I was excited when Sister Wives first appeared.  I watched intensely for the first few episodes, and ultimately concluded that there is nothing wrong with what they are doing.  Yes, I said it.  I think polygamy is okay!  I know I am not the only one who thinks this, but often I feel as if I am.  I find Kody, Meri, Janelle, Christine, and Robyn endearing, real, and brave.  It is no easy task to reveal that you are leading a lifestyle that does not coincide with the typical Christian-American ideal.  What they have received for their openness is persecution.
My thought on this matter, inclusive of gay marriage as well, is that what consenting adults do in regards to love and marriage is between them!  It is not my place to tell others who or how many to love.  It is also not my place to define marriage.  Furthermore, it is not the place of the government to define what love or marriage is.

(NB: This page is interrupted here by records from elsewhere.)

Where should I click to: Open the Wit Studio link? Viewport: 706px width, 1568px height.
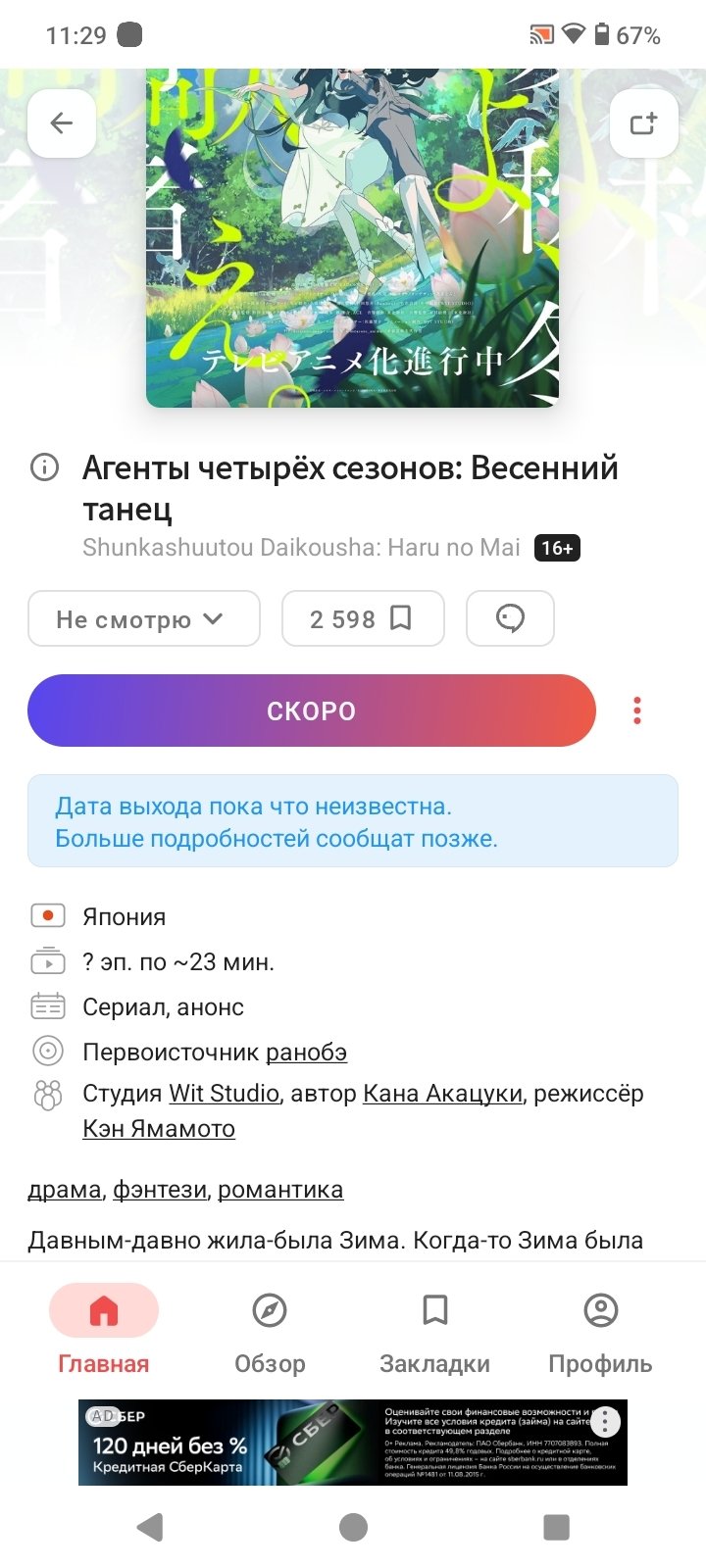tap(224, 1093)
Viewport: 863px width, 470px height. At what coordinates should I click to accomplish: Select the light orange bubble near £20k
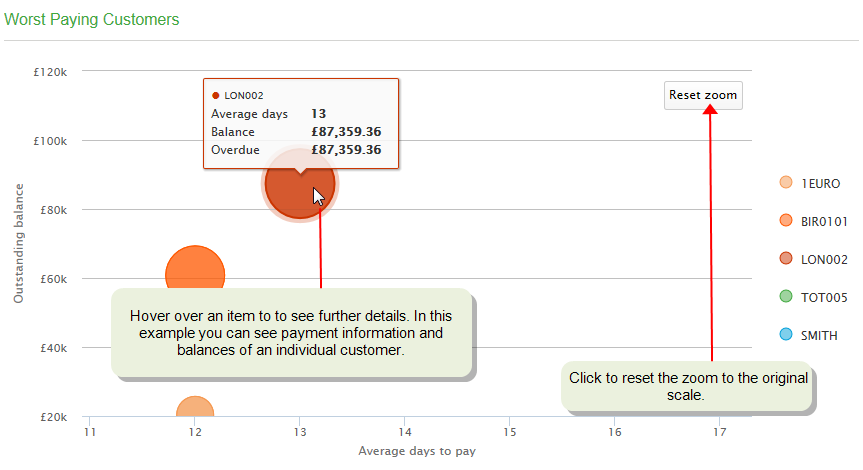click(195, 406)
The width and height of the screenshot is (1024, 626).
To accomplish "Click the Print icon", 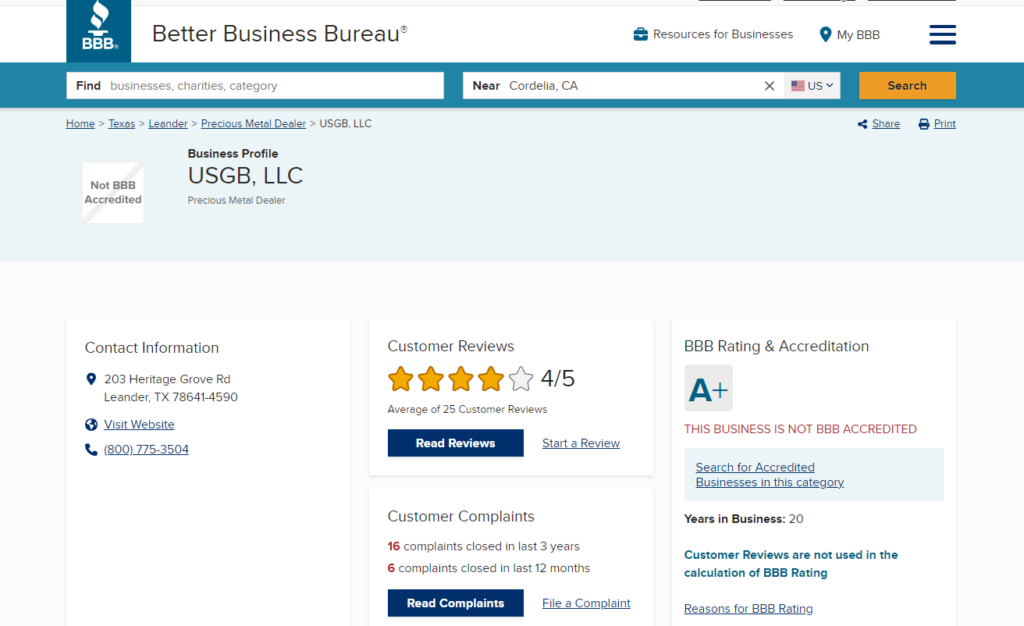I will point(924,124).
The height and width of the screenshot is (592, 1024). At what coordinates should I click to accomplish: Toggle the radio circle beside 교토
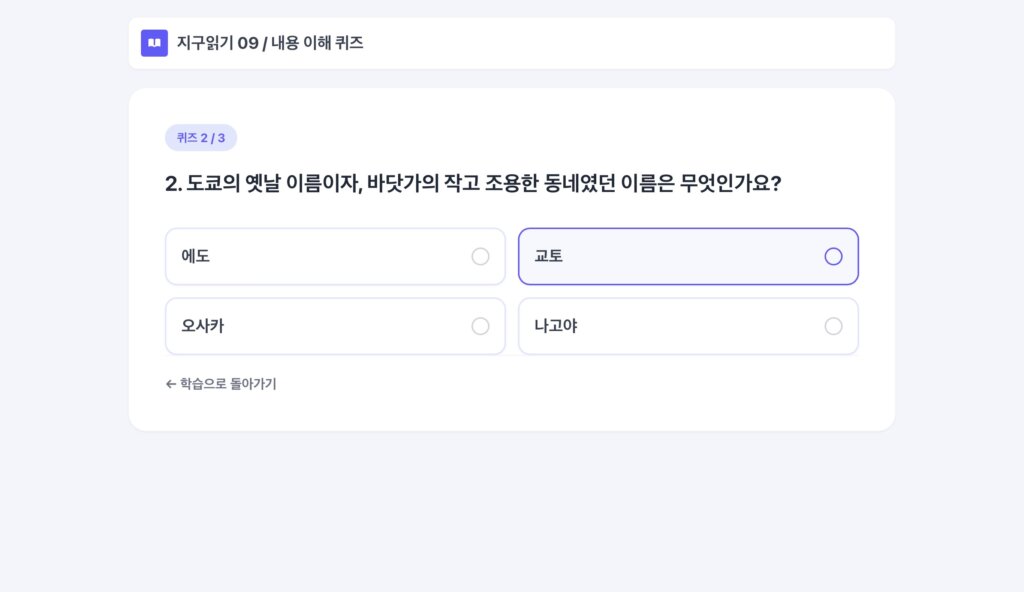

I think many people conjure up images of child brides when they think of fundamentalist Mormonism.  The Browns raise their family in a way that provides acceptance of the fundamentalist, as well as the mainstream church.  They do not push their children to adopt a similar lifestyle, and in fact, some of the children have openly stated they want a monogamous marriage.  Furthermore, Kody Brown is not marrying his underage daughters off to much older men.  The Brown children are very much like other children.  I doubt we could find a starker contrast to the Warren Jeffs of the world.
There are a few points I would like to make in regards to polygamy.
The bible does not specifically condemn polygamy, especially in the Old Testament.  Abraham, Jacob, David and Solomon are just a few of the men who were polygamists.[1]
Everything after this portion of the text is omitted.